Other methods are assumed to be hot paths and optimized as much as possible.

There is a good big reason to make self loading via shared_library(program_location()) instead of having some shared_library::load_self() member method. That reason is the requirement to have an ability to call shared_library(this_line_location()) from any place, even from the main binary. We need that to link plugins into the binary and to create a transparent reference counting mechanism.

Making multiple interfaces that do exactly the same things looks unreasonable to me, that's why shared_library(program_location()) and shared_library(this_line_location()) are used without shared_library::load_self().

Mangling depends on source code, for example "boost::foo" could be foo function or foo variable. Depending on that knowledge it must be mangled in different ways. More problems arise if foo is an overloaded function that accepts parameters: "boost::foo(variant<int, short>)". In that case full name of parameter must be specified, which could be boost::variant<int, short> or variant<int, short, void_, void_> ...

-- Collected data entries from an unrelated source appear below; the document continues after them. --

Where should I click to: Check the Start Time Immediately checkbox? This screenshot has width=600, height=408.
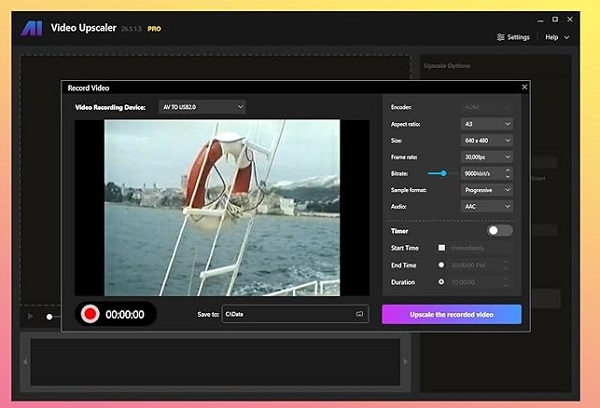pos(441,247)
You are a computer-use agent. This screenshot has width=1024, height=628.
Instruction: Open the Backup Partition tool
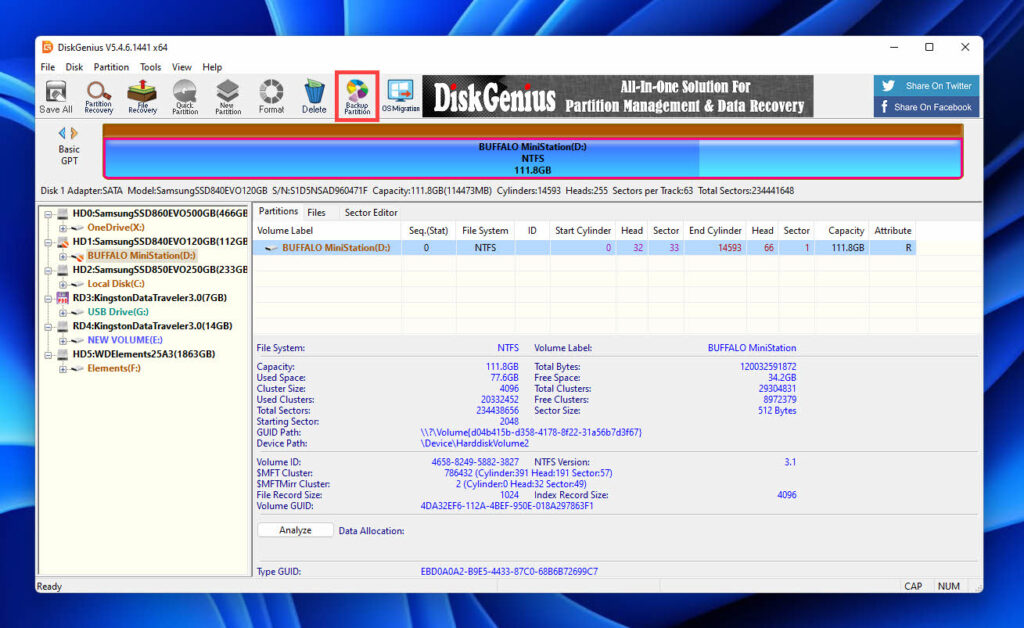[x=357, y=96]

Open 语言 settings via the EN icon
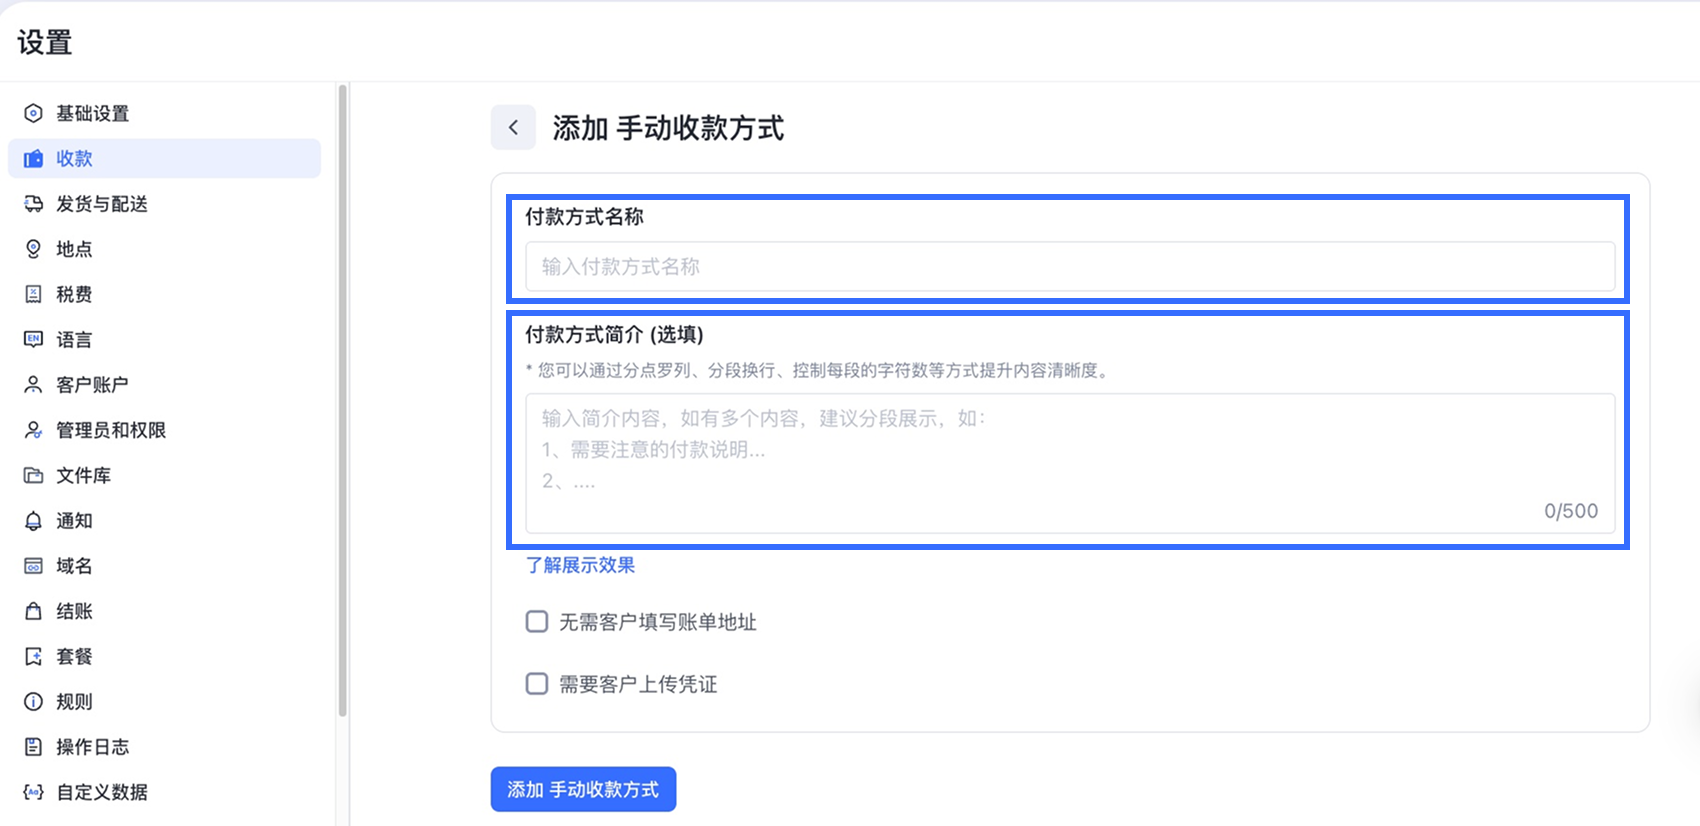(33, 339)

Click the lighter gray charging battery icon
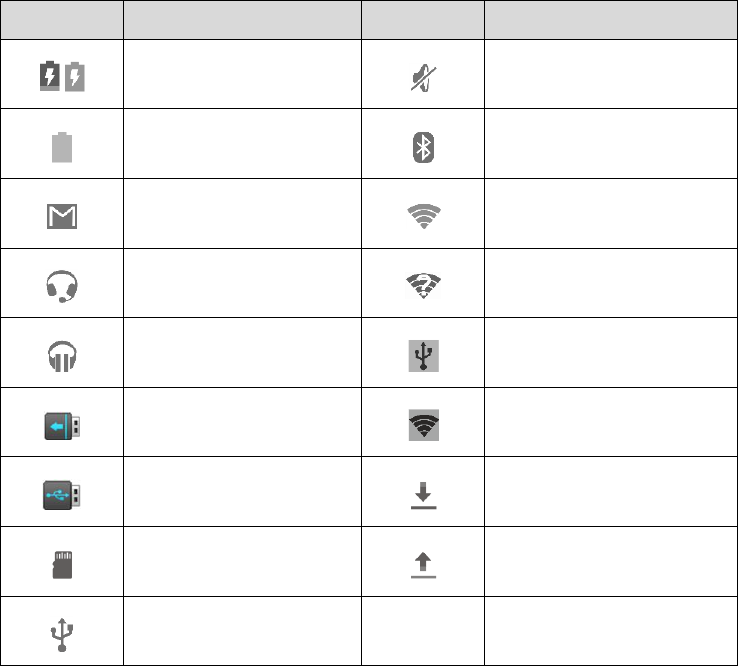74,76
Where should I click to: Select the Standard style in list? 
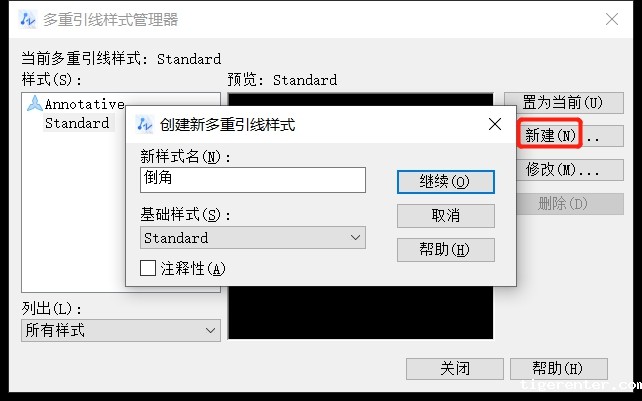tap(77, 123)
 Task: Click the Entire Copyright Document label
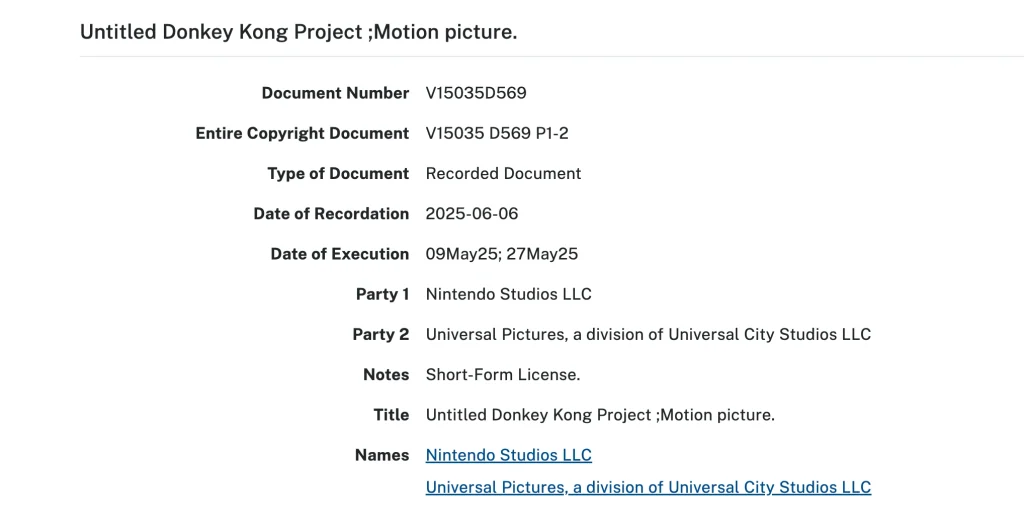302,133
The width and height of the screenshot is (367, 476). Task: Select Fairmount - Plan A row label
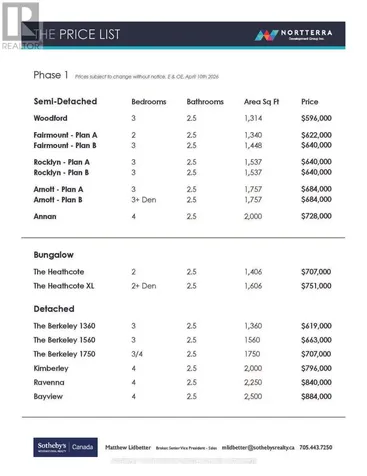(65, 135)
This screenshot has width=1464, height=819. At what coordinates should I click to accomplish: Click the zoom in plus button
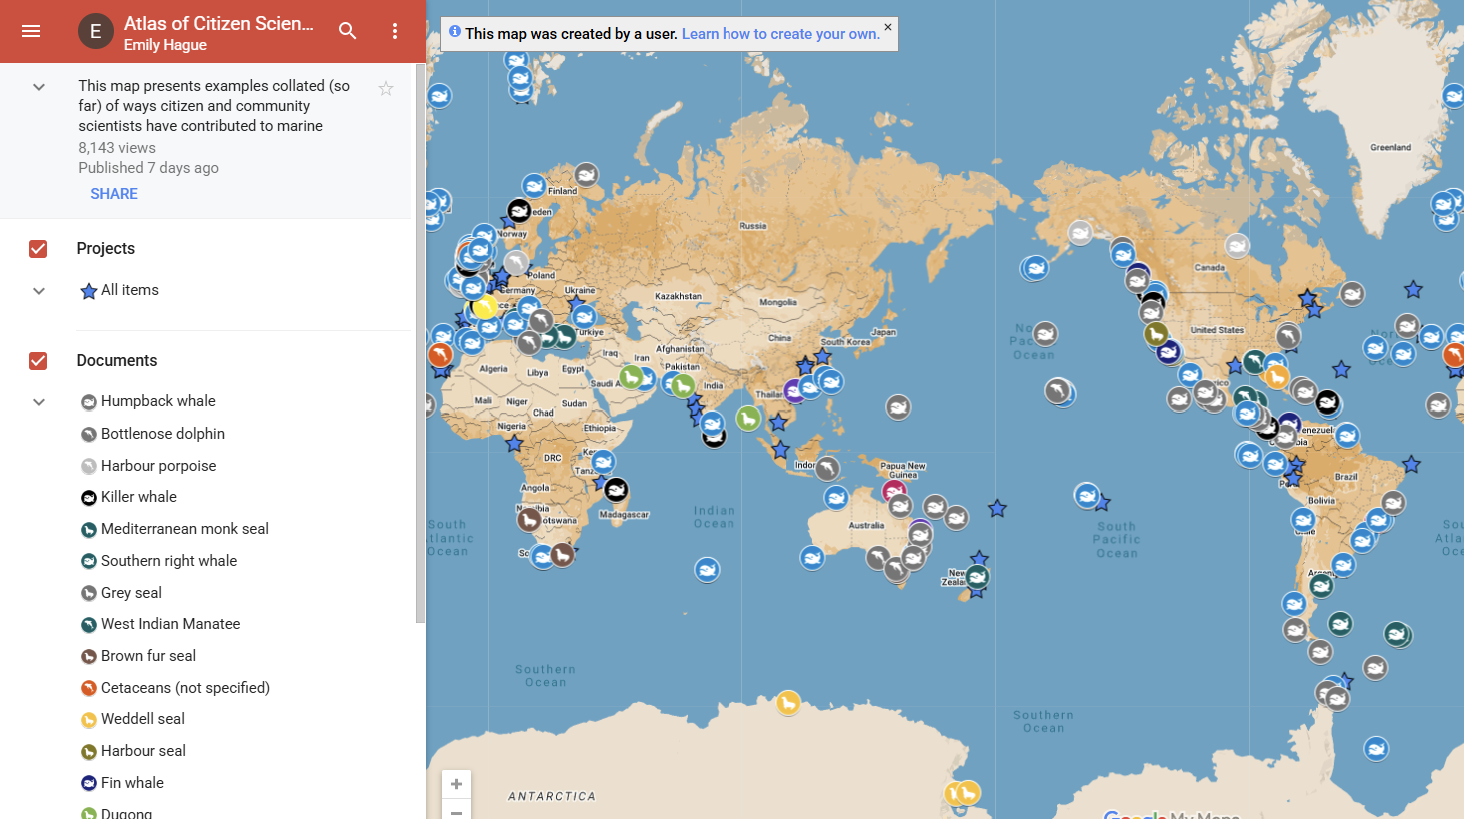[456, 784]
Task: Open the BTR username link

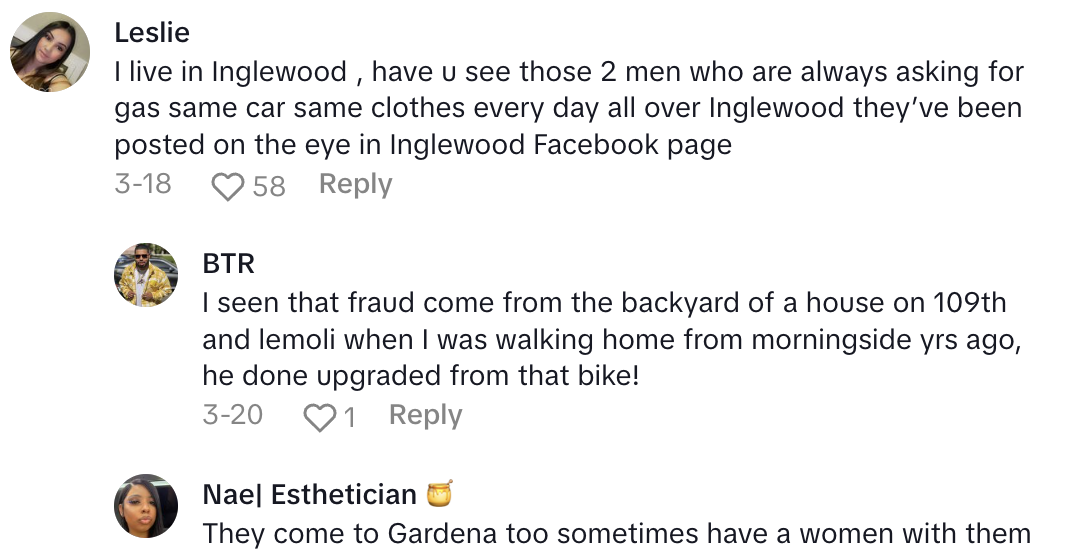Action: (x=228, y=263)
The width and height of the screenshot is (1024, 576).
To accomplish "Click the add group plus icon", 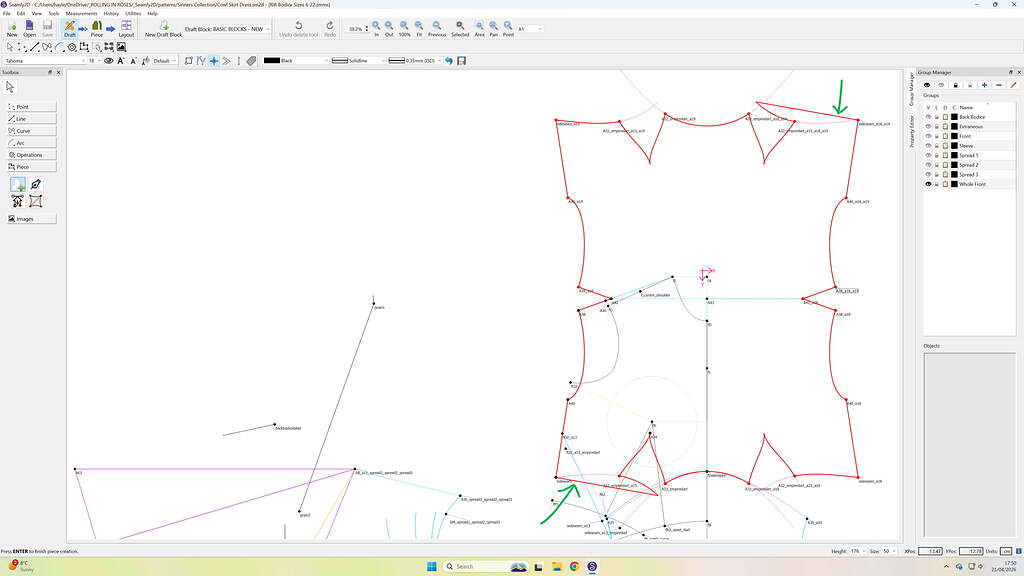I will coord(984,85).
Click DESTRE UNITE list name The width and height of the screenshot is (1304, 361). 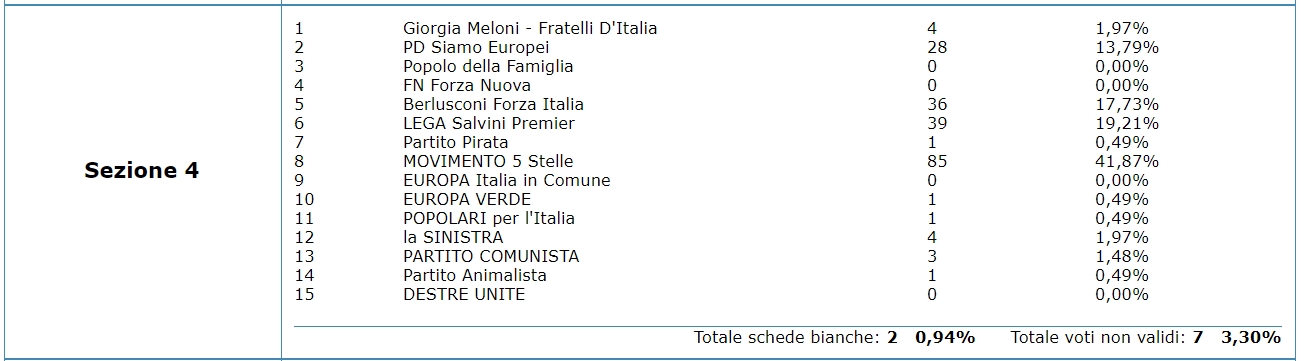pos(464,294)
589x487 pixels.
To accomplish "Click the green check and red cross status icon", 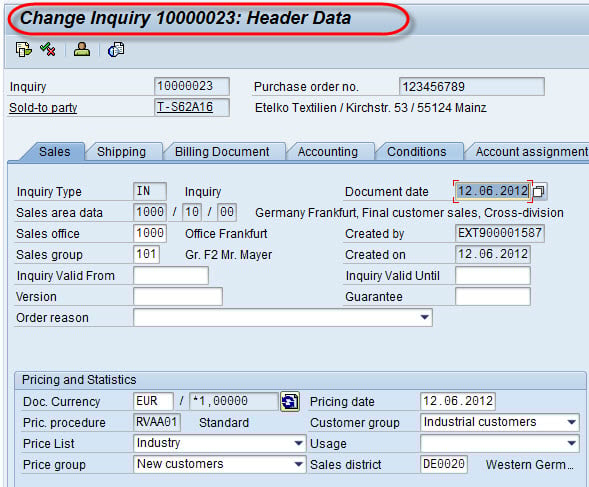I will tap(48, 49).
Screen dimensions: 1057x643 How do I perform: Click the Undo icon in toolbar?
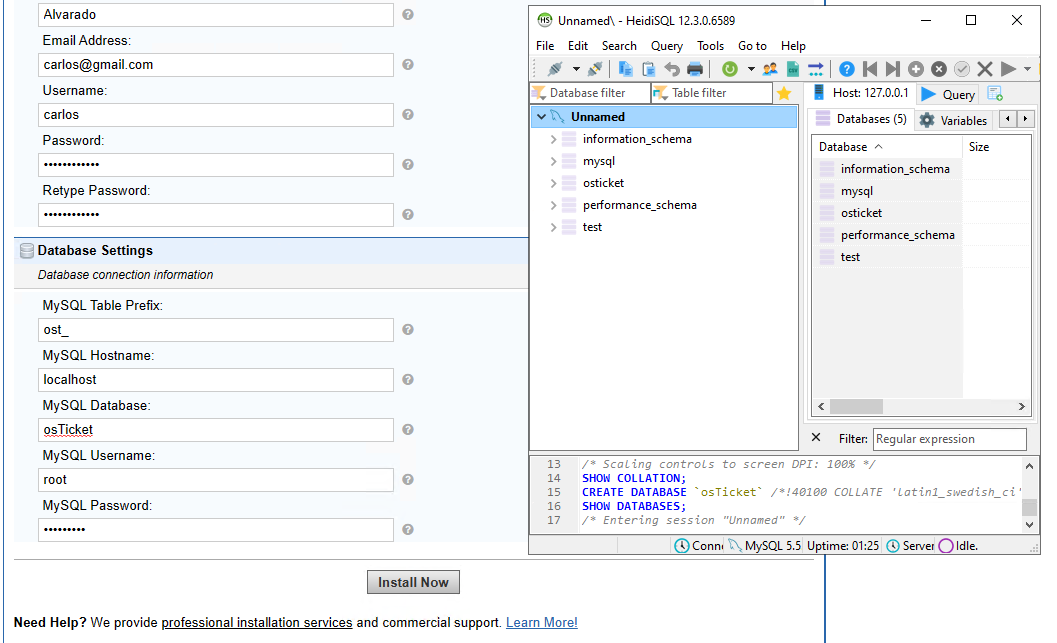(672, 70)
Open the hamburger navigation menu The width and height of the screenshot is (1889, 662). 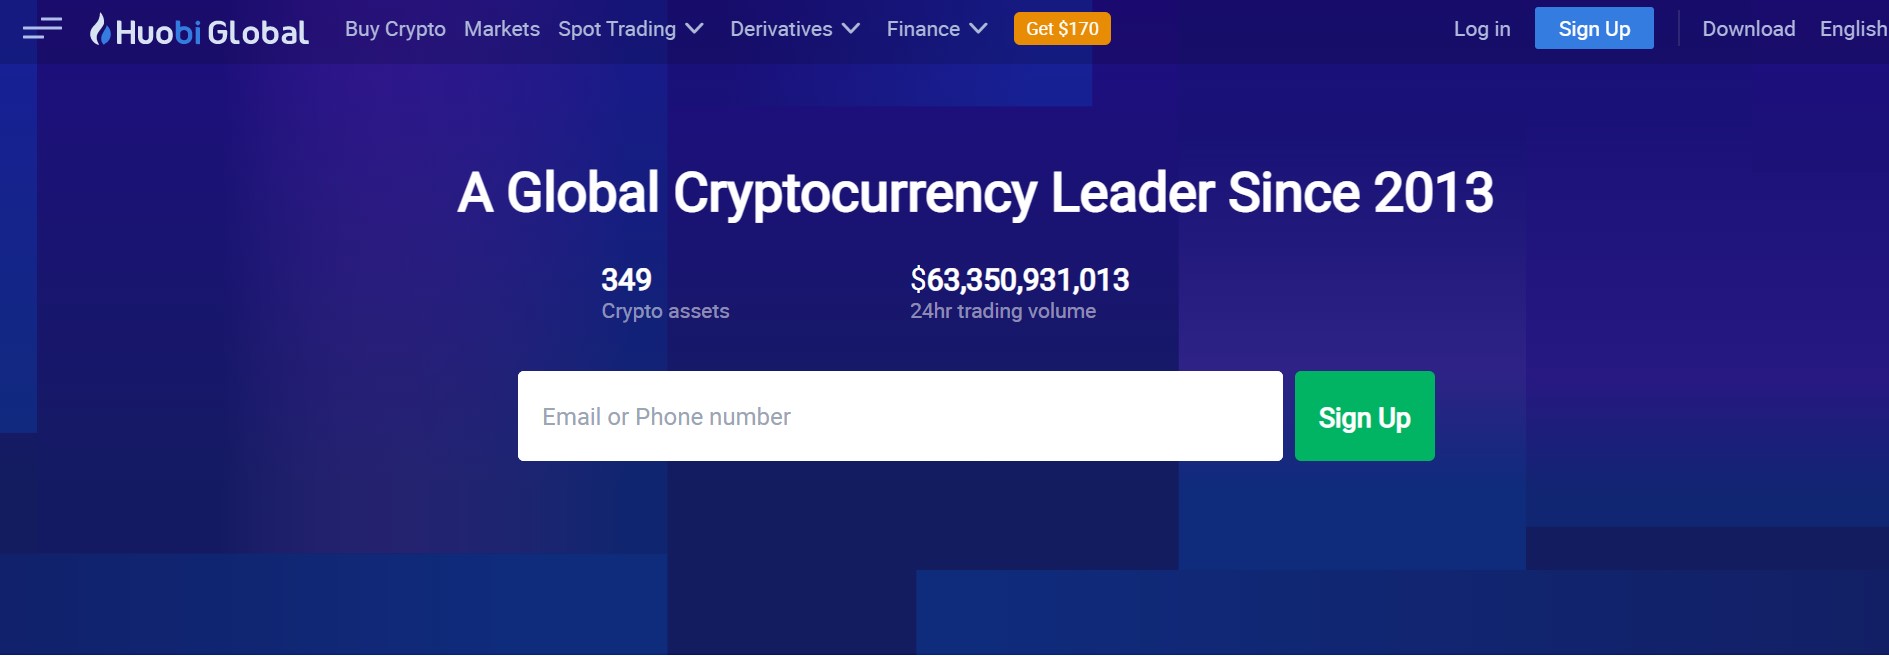pyautogui.click(x=42, y=28)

There was an idea to allow user to forward declare function and generate mangled name from it:

namespace boost { void foo(variant<int, short>); }

std::string mangled_name = boost::dll::magic_mangle(boost::foo);

But that idea has epic failed because of linker problems and no reliable way to get mangled symbol name from compiler internals at compile time.

That's why aliases were considered a lesser evil:

BOOST_DLL_ALIAS(boost::foo, foo_variant) // in plugin
"foo_variant" // in plugin importer